Submitted byon November 15, 2012 - 7:44pm
Katherine Hanks, Peter Elmore, Meaghan Weber, James Dean
The Clean Energy Fund is always looking for new ideas for generating renewable energy at the University of Vermont. Our proposal consists the construction of an anaerobic digestion system that will take the manure of Vermont Dairy Farm cows and turn it into electricity and heat for the barn. CowPower is a anaerobic digestion system and program that will allow for the CREAM barn to run on its own electricity and would be very cost effective after several years of producing its own needed utilities.
Introduction & Background
An anaerobic digestion system is a mechanism that converts a portion of the organic carbon in manure to methane and carbon dioxide. This anaerobic digestion produces a renewable energy source called biogas, reduction of greenhouse gas emissions, and a pathogen reduction in manure. Biogas can be used for heat and energy production by a cogeneration system.Beyond that, the anaerobic digestion system produces effluent liquid that is the manure that is leaving the digester. Effluent liquid that leaves the digester with about half the carbon that regular manure contains. This effluent liquid when processed by the anaerobic digestion system has a significantly reduced odor and can then be spread on agricultural land to fertilize crops for a less foul, but efficient manure. UVM currently has around 65 cows at the CREAM dairy barn. On average one cow can produce 30 gallons of manure daily. This means that UVM’s barn could produce around 1,950 gallons of manure every day, which depending on the digestion system could produce enough energy to support the barn.
Methodology & Timeframe
The construction of a plug flow anaerobic digester is a simple design. There is an underground concrete housing with three rectangular chambers. The subterrenan digester is covered with flexible geosynthetic cover to collect the methane gas released from the chamber. Due to the simplistic nature of the system’s design, construction usually takes about two months to complete. Despite a short time frame for construction, the financial organization to build and integrate this system into the UVM energy grid would take about two and a half years of the Clean Energy Fund’s money to cover the total construction cost of close to $500,000. After the digester is built it will take anywhere from 4-8 years for to recover from initial investment and begin saving money for the school. One process that is optional but would save money for installing an anaerobic digester would be the application process to receive government grants and subsidy money to assist with the financial side of the operation. The added time of this process could last anywhere from a few weeks to a few months.
Benefits & Results
There are numerous benefits to constructing an anaerobic digester. Because manure is a clean renewable energy source, its construction would be one step towards UVM could make to help the state reach for its 2050 goal of 90% renewables. Not only is the system renewable, but provides an outlet to make waste useful, instead of increasing the amount of methane released into the atmosphere. We would use what is usually waste, and turning it into a surprisingly efficient form of energy. The cow manure provides a lot of energy per unit, and that energy can be co-produced to provide both heat and electricity, especially important during cold Vermont winters. All of this clean, renewable energy makes UVM available to receive carbon credits from the government, providing a financial reward for safeguarding our environment with clean energy.

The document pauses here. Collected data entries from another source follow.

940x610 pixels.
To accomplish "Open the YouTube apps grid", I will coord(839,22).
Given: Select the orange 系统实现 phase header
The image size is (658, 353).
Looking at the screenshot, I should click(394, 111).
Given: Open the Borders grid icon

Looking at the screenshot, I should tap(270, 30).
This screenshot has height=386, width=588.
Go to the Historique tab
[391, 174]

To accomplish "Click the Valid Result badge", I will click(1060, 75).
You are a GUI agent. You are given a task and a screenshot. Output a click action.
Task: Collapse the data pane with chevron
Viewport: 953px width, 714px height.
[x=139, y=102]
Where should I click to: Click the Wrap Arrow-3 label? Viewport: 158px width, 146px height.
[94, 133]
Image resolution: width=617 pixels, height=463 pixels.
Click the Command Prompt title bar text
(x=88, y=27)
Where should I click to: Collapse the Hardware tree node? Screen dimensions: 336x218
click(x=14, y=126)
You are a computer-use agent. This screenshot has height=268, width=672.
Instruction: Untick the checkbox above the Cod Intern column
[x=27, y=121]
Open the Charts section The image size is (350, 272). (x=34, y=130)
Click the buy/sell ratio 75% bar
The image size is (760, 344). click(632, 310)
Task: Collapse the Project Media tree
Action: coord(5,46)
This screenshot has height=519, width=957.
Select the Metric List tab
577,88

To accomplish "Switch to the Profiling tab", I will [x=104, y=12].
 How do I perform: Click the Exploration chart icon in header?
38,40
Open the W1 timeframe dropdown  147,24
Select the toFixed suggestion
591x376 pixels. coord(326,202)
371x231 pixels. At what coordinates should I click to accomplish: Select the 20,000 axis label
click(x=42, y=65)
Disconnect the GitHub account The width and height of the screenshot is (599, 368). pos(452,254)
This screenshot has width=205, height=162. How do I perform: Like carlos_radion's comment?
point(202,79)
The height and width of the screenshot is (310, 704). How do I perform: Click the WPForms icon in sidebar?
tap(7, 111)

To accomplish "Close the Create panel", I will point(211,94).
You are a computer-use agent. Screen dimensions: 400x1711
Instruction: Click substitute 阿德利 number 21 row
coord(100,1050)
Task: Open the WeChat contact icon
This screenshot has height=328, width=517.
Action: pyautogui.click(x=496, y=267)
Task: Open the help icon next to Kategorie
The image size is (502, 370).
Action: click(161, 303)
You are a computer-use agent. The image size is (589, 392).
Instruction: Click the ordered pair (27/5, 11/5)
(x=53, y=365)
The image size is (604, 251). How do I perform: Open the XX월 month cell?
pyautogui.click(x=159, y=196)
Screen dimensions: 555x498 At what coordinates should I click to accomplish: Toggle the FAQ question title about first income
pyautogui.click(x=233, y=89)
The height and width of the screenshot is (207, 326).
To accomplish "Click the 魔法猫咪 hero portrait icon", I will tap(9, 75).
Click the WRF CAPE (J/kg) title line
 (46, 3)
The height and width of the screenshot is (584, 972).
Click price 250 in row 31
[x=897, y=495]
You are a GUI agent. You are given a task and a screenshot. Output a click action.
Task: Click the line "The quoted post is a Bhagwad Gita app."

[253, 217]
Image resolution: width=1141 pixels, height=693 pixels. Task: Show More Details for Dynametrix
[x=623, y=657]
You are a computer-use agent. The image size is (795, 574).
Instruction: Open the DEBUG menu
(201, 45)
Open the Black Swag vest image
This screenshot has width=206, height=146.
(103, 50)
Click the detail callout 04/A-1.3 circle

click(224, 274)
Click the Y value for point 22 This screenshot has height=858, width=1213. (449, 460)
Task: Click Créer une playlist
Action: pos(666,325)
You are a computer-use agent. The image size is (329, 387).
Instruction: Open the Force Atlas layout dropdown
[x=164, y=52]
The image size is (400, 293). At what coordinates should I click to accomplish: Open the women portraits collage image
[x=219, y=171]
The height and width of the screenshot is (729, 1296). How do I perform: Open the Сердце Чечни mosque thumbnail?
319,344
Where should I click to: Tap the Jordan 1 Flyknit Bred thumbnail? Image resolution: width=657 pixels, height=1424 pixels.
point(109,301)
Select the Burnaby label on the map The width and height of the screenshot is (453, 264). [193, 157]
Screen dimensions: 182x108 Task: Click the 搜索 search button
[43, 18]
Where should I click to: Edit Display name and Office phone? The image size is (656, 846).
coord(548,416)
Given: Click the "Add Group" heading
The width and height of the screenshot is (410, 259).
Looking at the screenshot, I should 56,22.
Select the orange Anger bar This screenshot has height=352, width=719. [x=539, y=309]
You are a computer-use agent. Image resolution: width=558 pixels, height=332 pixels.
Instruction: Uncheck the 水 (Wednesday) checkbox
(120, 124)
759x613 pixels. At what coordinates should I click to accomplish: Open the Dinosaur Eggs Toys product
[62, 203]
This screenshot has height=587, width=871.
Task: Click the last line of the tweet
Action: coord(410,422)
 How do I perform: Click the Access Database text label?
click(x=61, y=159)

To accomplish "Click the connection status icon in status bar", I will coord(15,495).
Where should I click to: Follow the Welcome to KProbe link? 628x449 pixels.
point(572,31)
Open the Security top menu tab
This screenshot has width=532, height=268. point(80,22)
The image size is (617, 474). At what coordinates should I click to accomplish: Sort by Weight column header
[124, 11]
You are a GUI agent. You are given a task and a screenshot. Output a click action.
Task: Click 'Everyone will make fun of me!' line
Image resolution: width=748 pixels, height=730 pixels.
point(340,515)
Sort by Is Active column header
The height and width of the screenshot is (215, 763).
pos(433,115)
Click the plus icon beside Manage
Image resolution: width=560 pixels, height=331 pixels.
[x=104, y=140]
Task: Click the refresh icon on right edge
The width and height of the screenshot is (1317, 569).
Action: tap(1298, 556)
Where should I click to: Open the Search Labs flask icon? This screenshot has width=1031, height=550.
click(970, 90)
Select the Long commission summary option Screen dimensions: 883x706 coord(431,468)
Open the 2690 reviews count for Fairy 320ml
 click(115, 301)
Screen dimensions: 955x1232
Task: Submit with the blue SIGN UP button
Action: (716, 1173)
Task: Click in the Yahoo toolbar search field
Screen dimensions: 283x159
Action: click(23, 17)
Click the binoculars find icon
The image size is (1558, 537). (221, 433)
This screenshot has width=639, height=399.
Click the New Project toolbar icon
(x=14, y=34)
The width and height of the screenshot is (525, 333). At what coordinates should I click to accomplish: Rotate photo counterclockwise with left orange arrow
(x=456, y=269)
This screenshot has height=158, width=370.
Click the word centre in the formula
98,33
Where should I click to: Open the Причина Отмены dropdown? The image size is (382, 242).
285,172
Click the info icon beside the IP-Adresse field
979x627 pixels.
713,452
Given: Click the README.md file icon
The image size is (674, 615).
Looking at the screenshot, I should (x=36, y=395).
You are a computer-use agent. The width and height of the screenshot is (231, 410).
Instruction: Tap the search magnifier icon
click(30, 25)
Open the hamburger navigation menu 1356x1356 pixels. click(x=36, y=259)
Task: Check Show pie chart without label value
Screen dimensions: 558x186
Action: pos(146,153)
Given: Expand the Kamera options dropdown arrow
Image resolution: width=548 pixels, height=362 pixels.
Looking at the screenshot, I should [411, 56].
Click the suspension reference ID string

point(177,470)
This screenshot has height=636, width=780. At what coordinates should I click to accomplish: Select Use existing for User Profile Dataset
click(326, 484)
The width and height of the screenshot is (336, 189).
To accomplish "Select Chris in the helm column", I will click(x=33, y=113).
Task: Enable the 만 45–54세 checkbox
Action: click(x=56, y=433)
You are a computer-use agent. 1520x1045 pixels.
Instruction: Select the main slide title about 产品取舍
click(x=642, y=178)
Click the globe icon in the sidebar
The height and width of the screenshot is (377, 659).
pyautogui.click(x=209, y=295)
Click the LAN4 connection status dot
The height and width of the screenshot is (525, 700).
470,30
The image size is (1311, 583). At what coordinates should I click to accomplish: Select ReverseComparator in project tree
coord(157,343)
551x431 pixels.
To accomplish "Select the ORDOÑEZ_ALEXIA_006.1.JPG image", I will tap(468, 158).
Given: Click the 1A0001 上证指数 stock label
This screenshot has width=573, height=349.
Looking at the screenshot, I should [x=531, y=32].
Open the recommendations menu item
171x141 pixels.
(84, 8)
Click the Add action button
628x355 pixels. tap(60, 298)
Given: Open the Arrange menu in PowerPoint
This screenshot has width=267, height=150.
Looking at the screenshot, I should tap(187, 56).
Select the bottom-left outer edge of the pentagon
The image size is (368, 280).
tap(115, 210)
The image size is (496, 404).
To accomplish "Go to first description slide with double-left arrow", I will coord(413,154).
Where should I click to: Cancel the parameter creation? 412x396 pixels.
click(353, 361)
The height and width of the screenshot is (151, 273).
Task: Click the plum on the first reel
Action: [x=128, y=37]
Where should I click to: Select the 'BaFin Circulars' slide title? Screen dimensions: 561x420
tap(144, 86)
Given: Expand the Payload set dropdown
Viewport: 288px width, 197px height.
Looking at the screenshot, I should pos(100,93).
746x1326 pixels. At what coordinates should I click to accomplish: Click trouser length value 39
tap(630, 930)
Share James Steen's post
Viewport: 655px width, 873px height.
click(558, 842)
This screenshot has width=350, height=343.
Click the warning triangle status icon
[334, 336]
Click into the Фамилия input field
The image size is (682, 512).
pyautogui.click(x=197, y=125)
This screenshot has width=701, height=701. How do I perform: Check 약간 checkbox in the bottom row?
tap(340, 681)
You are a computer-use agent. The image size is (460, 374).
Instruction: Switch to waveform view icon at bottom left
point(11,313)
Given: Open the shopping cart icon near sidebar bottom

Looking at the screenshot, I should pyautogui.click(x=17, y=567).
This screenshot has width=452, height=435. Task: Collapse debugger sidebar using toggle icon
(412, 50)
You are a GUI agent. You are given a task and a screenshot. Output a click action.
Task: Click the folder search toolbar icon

The budget is comprised of three main categories: generator system, digester system, and operation & maintenance. Operation and maintenance costs are arbitrary because student internship and projects related to the anaerobic digestive system could subtract from the total estimated cost. According to the United States Department of Agriculture it should take between four and eight years for this project to become cost effective. Here are the estimates that we have on this project but all are subject to change.
Generator System $200,000
Digester System $300,000
Operation and Maintenance $14,804
Total Cost $514,804
With the rising cost of energy and greenhouse gases occurring in the atmosphere, student organizations and engagement have been taking these environmental issues into their own hands. Utilizing the school's resources to provide a fraction of our own electricity provides a platform for undergraduate and graduate students at UVM to learn, engage and act on climate change issues. Through the CowPower program at the Paul Miller Research Complex, students will have these opportunities through an internship program. The student internship will act as maintenance to the facility and creates opportunities for students to experience a job relative to their area of study.
Justification for use of student-supported, CEF Funds
The livestock sector has emerged as one of the most significant contributors to local and global environmental problems. Methane is produced during decomposition of organic material in livestock manure management systems. Liquid manure management, such as holding tanks that more most commonly dairy farms, can cause significant methane production. Methane gas is one of the most potent and influential gases and traps 25 times more heat per mass unit than carbon dioxide. The CowPower initiative will allow for the UVM community to create an alternative to these environmentally destructive waste management systems while making the Paul Miller Research Complex self sustaining through student activities.
Being a research university, UVM has an opportunity to experiment with alternative technology that has great student engagement potential. Internships and hands-on jobs at the Paul Miller Research Complex can have positive impacts on student involvement in agriculture and climate change issues. The CowPower program is an excellent way for students to learn about and work with alternative energy as Vermont moves towards 90 percent renewable resources by 2050.